*** Opening of Given data ***

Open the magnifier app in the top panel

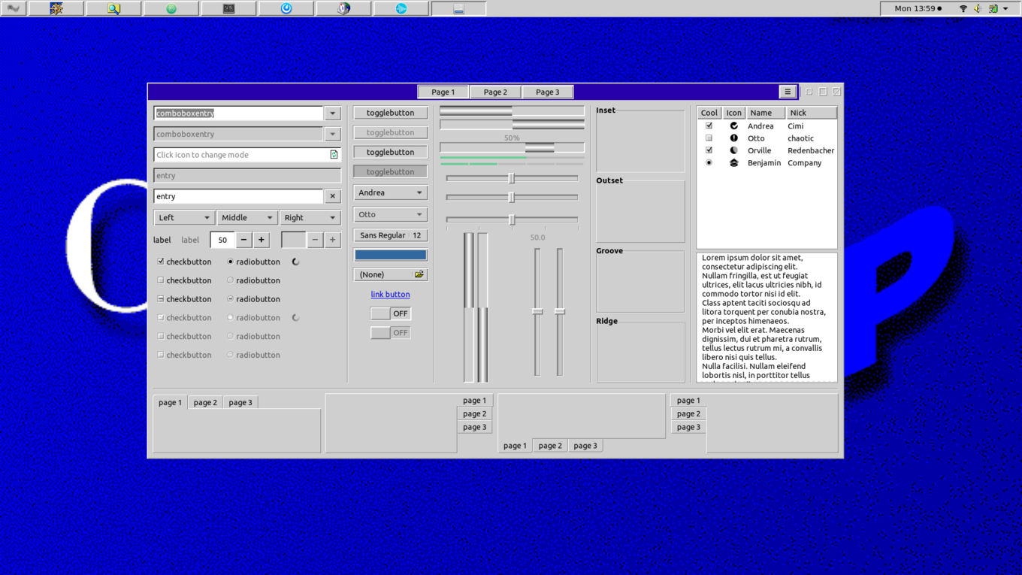[113, 8]
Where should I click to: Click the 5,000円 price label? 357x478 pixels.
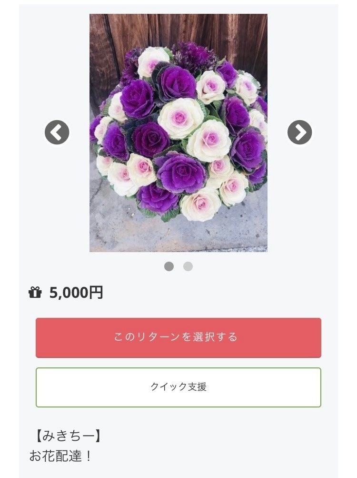(76, 292)
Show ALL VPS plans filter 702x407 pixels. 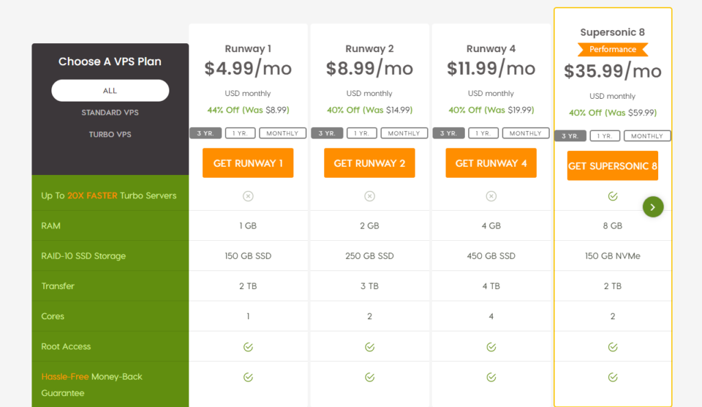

*** Close of Given data ***

» Problem to work on
Give again, exactly as written, the lines from the one with "Where should I" through the last line of the entries above, but skip the pictures.

» Exercise response
Where should I click to: Click the 5,000円 price label? 357x478 pixels.
(76, 292)
Show ALL VPS plans filter 702x407 pixels. 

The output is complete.